▸ Work to do:
[a] In the forum thread about classical music audiences, what was Vivaldi accused of?
[b] Pick up the forum thread about classical music audiences and continue it from the point where it stops.

▸ Selected excerpt:
--------------------------------------------------

Bach assumed that a player would have a thorough knowledge of harmony as well much as the ABRSM requires theory study before allowing players to progress to the higher grades.

All of this tells us that an audience would have a good working knowledge of the conventions and be able to cope with them.

Music was written for an educated audience but not a narrow audience.


----------



## TwoFlutesOneTrumpet (Aug 31, 2011)

Taggart said:


> When concerts started with John Banister, the audience had the right to demand what was played. Equally, a competent musician could attend for free.
> 
> Much of the music in the 18th century theatre was made up of pastiches of older works. Handel was notorious for re-using his material and Vivaldi was accused of having only one concerto.
> 
> ...


Agree but given the percentage of musically-educated people, one could argue "educated"="narrow".

Also, I believe people are *still *accusing Vivaldi of only having one concerto


----------



## Mandryka (Feb 22, 2013)

Sometimes I wonder who the audience for a piece like Finnissy's History of Photography is -- it's so full of inter-textual references, which is what makes it function as music I suppose, that it's obviously aimed for people far more erudite than I am. Also Ferneyhough's Shadowtime. 

Neal Zaslaw argues something similar for Mozart's Jupiter symphony.

Contrary to the OP I don't think length is necessarily an issue, Mahler 3 seems transparent to me, not at all arcane -- or maybe I've missed something!


----------



## Pugg (Aug 8, 2014)

Taggart said:


> When concerts started with John Banister, the audience had the right to demand what was played. Equally, a competent musician could attend for free.

--------------------------------------------------

[Word and item position data]
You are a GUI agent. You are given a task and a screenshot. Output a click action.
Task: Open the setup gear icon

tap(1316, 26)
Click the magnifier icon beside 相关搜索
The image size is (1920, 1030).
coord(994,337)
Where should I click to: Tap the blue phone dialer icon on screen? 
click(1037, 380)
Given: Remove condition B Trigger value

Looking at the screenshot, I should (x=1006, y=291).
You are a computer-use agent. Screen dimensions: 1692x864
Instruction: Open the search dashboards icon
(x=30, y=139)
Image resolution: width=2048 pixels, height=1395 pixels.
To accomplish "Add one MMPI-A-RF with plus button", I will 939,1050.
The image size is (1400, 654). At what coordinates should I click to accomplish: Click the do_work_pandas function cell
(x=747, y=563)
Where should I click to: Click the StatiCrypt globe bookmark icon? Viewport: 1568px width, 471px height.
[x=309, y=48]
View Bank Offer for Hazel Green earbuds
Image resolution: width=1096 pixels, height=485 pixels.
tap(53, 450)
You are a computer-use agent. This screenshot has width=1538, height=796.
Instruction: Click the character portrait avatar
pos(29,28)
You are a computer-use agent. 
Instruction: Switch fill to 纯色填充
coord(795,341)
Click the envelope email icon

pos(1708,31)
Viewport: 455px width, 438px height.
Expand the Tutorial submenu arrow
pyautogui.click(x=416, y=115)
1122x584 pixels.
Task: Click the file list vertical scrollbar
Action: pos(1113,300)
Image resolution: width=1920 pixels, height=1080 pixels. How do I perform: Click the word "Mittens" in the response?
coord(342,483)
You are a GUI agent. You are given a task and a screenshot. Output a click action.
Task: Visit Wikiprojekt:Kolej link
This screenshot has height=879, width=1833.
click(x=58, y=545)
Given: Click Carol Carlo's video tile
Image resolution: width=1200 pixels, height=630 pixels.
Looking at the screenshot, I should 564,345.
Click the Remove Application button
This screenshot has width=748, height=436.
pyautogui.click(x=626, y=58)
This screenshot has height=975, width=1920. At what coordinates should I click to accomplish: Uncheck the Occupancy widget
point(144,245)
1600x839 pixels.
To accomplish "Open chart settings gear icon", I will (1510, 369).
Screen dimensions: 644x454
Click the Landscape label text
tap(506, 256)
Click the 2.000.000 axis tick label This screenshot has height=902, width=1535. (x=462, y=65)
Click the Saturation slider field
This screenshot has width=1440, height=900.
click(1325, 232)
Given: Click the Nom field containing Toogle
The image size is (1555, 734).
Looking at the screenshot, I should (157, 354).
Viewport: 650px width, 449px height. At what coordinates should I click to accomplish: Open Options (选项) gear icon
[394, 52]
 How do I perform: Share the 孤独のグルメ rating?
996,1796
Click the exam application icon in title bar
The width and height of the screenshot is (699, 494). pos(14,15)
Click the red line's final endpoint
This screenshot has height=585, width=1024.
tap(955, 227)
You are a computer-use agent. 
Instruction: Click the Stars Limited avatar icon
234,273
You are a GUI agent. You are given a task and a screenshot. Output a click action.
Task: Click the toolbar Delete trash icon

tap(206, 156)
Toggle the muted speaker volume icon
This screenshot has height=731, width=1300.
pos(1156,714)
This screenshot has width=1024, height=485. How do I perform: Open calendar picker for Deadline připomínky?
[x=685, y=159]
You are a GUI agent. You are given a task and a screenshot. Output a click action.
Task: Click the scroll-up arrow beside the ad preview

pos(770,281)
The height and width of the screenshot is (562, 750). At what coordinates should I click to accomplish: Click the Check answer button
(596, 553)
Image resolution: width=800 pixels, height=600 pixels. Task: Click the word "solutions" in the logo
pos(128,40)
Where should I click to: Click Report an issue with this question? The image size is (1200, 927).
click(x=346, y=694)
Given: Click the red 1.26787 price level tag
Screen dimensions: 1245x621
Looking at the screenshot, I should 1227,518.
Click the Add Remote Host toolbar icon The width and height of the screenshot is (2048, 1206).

--------------------------------------------------

▸ Responses by task:
[a] He was accused of having only one concerto.

[b]
> 
> Much of the music in the 18th century theatre was made up of pastiches of older works. Handel was notorious for re-using his material and Vivaldi was accused of having only one concerto.
> 
> ...


I say Amen to this .:tiphat:


----------



## Guest (Aug 9, 2016)

Mahlerian said:


> In the 19th century, the music was not necessarily written to be grasped at a single hearing (nor in the 18th century was this possible with the more complex works of Mozart, for example, to say nothing of Bach). Instead of recordings, people purchased piano arrangements of orchestral works, usually for piano four-hands to preserve as much as possible of the originals, and these would serve to help familiarize both musicians and interested amateurs with the work.


I can see how this would have helped, though as compositions became more complex, the value of this must have diminished. I can't help thinking that a piano transcription of Mahler's 3rd Symphony might not convey the whole import of the work! Were there piano transcriptions of, say, Eroica?



Nereffid said:


> My impression of the relationship between composer and audience in the historic past can be conveyed by this letter from Mozart to his father regarding the first performance of his "Paris" symphony:


I think it also illustrates that for many, grasping the "meaning" of a work was much less important than simply enjoying the musical experience as it happened. To that extent, composers could be said to compose for any audience.



Taggart said:


> When concerts started with John Banister, the audience had the right to demand what was played. Equally, a competent musician could attend for free.
> 
> Much of the music in the 18th century theatre was made up of pastiches of older works. Handel was notorious for re-using his material and Vivaldi was accused of having only one concerto.
> 
> ...


I recognise that the further back in time you go, the more you might see a closer relationship between composer/performer and audience. All of this seems to relate to a time before the burgeoning complexity of concert performances for an even-more-educated audience.



TwoFlutesOneTrumpet said:


> Agree but given the percentage of musically-educated people, one could argue "educated"="narrow".


Precisely.



Mandryka said:


> Contrary to the OP I don't think length is necessarily an issue, Mahler 3 seems transparent to me, not at all arcane -- or maybe I've missed something!


I don't think length "is *necessarily *an issue" - it just so happened that I was prompted by this particularly long symphony. However, as compositions became longer, denser, containing less repetition or familiarity, it must have been increasingly difficult to understand.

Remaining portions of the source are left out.